Como começou a ALMARUGBY

Para explicar como surgiu a ALMARUGBY e assim você começar a entender o que é a ALMARUGBY vou precisar contar um pouco também da minha história.

O ano de 2010 para mim foi um ano muito difícil. Foi o ano onde comecei a questionar muitos pontos da minha vida. Iniciei um processo de autoconhecimento bastante profundo e com isso muitas transformações começaram a acontecer.

ALMARUGBY: avião pousando

Já em 2011 desde o início foi a preparação para viver um sonho. Passagem comprada, ingressos na mão e eu e mais 3 amigos em direção a Copa do Mundo de rugby na Nova Zelândia. Iria passar 1 mês conhecendo o país que sonhava conhecer e de quebra assistir uns clássicos do rugby mundial. Nada mal né?! O mais impressionante é que lá mergulhei numa cultura tão incrível que não queria mais voltar. Aliás, quando voltei, já comecei a fazer planos para me mudar para lá o quanto antes. O problema que encontrei é que não conseguiria levar junto toda a minha família, todos os meus amigos e sou muito ligado a eles. Não conseguiria ir embora e me desligar assim das pessoas que amo.

Foi então que começou a surgir a ideia de trazer aquela cultura, importar aquele estilo de vida de colaboração. Eu sempre me preparei para empreender, sempre quis criar meu próprio negócio, mas sempre me faltou algo essencial em todas as ideias de business que me surgiam. Faltava propósito. Na época nem dava esse nome, mas faltava aquele algo a mais do que a atividade em si. E infelizmente, o que me despertou para isso foi um dos dias mais tristes da minha vida. No final de 2012 meu pai faleceu num trágico acidente de moto. Médico e trabalhando em sua clínica e hospital no interior de São Paulo, no velório suas pacientes foram se despedir e todas diziam “e agora, quem vai cuidar de mim?”. Essa frase que ouvi repetidas vezes ao longo do dia, passou a ser forma de eu me questionar ainda mais. E eu? Qual seria o meu legado? O que falariam de mim quando eu morrer?
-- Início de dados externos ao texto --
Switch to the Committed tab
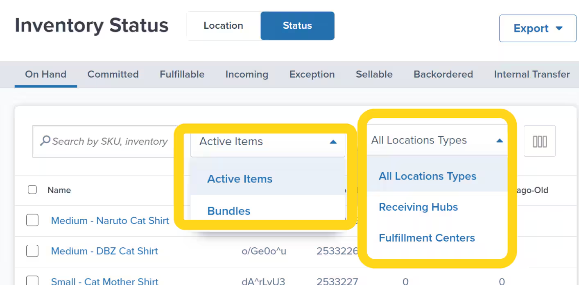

Com isso fervilhando na minha cabeça, acredito que comecei a chegar ao fim do meu processo de transformação em 2013. Decidi que iria estudar e me preparar para mudar de carreira. Ao longo dos mais de 10 anos que vivi como consultor de tecnologia, eu era sempre conhecido nos projetos que realizei como “o cara do rugby”. Isso me incomodava na época, pois queria ser conhecido pelo que eu fazia ali e não pelo meu hobby. Mas nesse momento, comecei a perceber que aquilo poderia ser um sinal.
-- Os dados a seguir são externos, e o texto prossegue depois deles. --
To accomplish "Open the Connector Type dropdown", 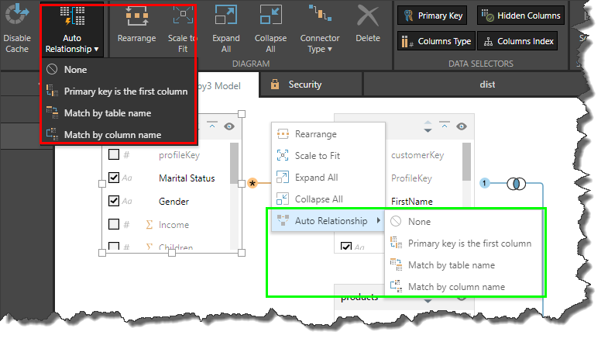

Junto com amigos do rugby, de diferentes clubes daqui de São Paulo, saíamos para almoçar com frequência. Nessa época, todos começavam a contar sobre acontecimentos em seus respectivos clubes que não condiziam com o que estávamos acostumados. Situações e posturas que eram diferentes das que esperamos de verdadeiros jogadores de rugby. Ouvir aquelas histórias e ver muitas dessas atitudes também no clube que me formou foi uma coisa que me incomodou muito. Aliado ao crescimento do esporte no país que estava acontecendo, era a fórmula para perdermos tudo o que conhecia como bacana no rugby e o Brasil perder tudo que realmente faz do rugby ser esse esporte único. Precisava fazer algo a respeito.

Me matriculei no MBA de gestão de mercados na ESPM e logo no inicio um dos professores nos convidou para as palestras da semana de marketing. Evento realizado anualmente, a cada edição havia um tema. E o professor anunciou que o tema do ano de 2013 era “Do hobby ao job“. Foi nesse momento que tive certeza que estava tomando as decisões corretas. E os “sinais” foram muitos.

Tive uma ideia, eu queria montar algo que trouxesse a tona os valores do rugby, uma forma de divulgar as regras de convivência para quem quisesse fazer parte dessa família do rugby, mostrar para as pessoas uma cultura vencedora, de colaboração e respeito como eu tinha vivido na Nova Zelândia. Foi então que conversando com o Emerson Cação, um grande amigo e executivo que admiro muito, surgiu o nome ALMARUGBY.

Nome que transmitia na essência toda a experiência que havia passado durante a Copa do Mundo de 2011. Que remetia ao país onde todos que conhecem um pouco do esporte tomam como referência. E como falo para todos com quem converso, será que a Nova Zelândia é o país com menor índice de corrupção porque tem rugby na sua cultura ou tem rugby na sua cultura porque tem o menor índice de corrupção?

Foi assim que começou a ter inicio essa nova história. Foi no momento que uni negócio + propósito que os caminhos começaram a se abrir e num próximo post eu continuo a contar essa trajetória.